- WORK INSTRUCTION -
For the entries below, print exactly the lines between the line holding "first log entry" and the line holding "The image size is (795, 528).", inclusive, and nothing else.

- THE INPUT -
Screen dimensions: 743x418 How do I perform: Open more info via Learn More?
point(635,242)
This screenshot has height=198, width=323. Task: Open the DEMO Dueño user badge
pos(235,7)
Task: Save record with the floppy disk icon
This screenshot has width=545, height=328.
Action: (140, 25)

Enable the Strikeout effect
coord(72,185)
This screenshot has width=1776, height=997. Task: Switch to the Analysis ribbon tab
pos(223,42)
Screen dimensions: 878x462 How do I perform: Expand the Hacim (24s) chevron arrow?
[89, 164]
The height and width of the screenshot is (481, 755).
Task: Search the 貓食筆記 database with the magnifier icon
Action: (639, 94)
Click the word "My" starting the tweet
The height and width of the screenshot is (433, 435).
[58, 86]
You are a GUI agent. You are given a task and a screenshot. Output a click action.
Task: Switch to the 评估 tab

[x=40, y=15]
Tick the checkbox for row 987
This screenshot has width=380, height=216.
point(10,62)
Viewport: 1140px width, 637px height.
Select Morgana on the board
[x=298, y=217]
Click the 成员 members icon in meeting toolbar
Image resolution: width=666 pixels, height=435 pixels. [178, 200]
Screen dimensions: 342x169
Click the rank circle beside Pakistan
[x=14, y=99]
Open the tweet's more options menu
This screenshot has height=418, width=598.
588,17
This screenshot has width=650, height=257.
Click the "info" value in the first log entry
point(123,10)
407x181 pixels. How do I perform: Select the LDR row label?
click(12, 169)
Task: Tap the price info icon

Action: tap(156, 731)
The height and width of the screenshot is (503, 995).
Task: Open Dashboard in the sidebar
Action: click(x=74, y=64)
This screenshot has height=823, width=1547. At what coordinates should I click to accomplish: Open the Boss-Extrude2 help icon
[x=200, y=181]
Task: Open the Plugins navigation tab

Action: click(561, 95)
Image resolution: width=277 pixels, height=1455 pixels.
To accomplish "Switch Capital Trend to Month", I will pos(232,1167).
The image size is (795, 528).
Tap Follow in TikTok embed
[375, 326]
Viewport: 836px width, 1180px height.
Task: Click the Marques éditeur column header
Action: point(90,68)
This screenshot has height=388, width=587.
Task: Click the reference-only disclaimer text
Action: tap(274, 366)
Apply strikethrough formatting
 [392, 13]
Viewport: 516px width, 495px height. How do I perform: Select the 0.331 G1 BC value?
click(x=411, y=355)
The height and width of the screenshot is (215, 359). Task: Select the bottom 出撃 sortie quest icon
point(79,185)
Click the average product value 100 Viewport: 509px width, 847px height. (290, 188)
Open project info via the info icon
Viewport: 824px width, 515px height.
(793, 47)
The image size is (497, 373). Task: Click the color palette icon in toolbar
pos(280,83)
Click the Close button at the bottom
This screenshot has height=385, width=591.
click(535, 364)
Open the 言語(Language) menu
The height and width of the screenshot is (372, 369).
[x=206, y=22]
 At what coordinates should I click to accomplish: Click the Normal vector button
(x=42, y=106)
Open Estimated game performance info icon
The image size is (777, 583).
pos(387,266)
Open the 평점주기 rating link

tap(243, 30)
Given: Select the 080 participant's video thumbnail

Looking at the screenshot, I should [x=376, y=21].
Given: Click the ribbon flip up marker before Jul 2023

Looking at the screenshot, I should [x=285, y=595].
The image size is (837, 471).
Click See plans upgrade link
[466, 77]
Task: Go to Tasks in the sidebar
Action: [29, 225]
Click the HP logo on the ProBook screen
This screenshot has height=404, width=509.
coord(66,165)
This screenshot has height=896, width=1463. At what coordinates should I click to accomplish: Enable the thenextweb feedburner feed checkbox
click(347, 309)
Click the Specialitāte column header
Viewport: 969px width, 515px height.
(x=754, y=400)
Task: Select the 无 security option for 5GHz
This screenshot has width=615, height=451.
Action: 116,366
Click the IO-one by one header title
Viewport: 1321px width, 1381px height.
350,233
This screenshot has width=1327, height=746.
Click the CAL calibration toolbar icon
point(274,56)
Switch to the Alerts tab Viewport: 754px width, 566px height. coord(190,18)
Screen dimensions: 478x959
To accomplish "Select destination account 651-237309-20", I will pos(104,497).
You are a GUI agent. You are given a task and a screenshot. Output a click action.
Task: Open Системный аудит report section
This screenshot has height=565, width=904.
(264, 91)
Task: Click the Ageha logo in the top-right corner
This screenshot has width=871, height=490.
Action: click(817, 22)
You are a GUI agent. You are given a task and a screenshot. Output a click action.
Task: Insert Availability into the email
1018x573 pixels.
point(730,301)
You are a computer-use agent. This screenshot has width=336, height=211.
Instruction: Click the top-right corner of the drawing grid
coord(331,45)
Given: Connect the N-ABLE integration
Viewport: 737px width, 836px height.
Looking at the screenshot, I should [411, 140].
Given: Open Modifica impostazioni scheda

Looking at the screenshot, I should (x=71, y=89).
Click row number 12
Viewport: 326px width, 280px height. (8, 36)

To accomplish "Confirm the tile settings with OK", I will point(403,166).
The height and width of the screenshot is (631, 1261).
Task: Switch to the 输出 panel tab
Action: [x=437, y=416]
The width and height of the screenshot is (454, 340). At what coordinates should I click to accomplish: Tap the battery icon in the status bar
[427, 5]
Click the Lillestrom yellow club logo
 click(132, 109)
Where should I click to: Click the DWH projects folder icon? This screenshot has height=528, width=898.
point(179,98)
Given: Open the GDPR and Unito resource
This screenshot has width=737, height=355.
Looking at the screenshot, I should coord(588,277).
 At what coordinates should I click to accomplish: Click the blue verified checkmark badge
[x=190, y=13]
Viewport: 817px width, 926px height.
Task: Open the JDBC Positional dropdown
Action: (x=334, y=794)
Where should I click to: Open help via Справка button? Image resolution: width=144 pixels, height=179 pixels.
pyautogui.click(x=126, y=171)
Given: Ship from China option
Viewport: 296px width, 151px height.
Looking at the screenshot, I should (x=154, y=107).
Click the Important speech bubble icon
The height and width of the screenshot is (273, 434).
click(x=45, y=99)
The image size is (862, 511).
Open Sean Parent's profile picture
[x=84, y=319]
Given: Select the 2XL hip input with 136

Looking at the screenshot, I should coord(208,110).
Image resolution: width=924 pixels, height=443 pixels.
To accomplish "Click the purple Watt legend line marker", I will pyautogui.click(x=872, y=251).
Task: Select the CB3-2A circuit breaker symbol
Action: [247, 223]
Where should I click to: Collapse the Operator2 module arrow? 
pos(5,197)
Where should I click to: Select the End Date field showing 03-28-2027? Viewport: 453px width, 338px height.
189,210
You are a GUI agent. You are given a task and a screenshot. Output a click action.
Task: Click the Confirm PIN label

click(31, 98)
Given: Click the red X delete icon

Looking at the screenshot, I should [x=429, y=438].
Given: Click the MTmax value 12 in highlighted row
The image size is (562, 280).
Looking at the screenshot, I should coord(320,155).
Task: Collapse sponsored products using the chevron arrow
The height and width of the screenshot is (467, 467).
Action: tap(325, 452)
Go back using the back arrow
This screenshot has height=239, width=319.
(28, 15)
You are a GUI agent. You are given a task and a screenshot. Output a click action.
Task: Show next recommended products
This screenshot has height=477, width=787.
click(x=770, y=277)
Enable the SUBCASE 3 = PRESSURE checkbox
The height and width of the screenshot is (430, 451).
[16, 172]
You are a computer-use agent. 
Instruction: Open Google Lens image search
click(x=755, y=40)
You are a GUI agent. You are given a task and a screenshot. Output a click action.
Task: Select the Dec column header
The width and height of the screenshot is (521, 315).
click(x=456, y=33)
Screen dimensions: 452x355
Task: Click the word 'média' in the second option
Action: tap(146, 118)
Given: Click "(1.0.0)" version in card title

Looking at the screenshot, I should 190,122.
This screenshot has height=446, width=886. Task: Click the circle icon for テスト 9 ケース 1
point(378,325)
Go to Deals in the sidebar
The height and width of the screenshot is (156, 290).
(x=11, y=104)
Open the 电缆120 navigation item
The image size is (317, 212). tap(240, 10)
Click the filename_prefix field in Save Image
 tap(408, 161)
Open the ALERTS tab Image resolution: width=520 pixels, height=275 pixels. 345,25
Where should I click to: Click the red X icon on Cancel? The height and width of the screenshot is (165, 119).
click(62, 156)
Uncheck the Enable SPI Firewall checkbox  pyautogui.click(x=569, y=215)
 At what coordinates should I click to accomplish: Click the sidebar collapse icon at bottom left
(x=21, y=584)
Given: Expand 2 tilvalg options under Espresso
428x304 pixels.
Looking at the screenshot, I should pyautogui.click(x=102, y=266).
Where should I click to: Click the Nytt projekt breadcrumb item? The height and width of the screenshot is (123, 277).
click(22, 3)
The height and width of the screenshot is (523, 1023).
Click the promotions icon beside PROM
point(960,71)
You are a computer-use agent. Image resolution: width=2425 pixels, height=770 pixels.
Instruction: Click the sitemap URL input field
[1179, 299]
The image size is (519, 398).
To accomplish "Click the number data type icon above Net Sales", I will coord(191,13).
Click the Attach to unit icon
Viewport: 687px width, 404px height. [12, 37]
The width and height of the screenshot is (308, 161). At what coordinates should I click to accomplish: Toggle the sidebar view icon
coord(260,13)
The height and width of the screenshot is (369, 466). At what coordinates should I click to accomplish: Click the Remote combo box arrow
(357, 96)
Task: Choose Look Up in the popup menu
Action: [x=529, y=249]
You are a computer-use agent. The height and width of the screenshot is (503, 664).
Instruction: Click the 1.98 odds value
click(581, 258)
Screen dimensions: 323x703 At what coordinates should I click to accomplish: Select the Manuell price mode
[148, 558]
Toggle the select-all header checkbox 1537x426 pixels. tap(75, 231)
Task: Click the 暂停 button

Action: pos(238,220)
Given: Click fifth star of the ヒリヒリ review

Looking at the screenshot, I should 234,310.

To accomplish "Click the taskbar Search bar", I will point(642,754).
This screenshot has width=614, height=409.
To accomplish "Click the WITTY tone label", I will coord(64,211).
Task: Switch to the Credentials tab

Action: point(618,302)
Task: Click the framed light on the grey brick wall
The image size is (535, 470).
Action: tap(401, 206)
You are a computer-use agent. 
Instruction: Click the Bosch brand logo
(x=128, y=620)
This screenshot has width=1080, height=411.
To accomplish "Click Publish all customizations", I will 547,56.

- SOLUTION TO THE PROBLEM -
Click the "info" value in the first log entry
point(123,10)
407x181 pixels. How do I perform: Select the LDR row label?
click(12, 169)
Task: Tap the price info icon

Action: tap(156, 731)
The height and width of the screenshot is (503, 995).
Task: Open Dashboard in the sidebar
Action: click(x=74, y=64)
This screenshot has height=823, width=1547. At what coordinates should I click to accomplish: Open the Boss-Extrude2 help icon
[x=200, y=181]
Task: Open the Plugins navigation tab

Action: click(561, 95)
Image resolution: width=277 pixels, height=1455 pixels.
To accomplish "Switch Capital Trend to Month", I will pos(232,1167).
The image size is (795, 528).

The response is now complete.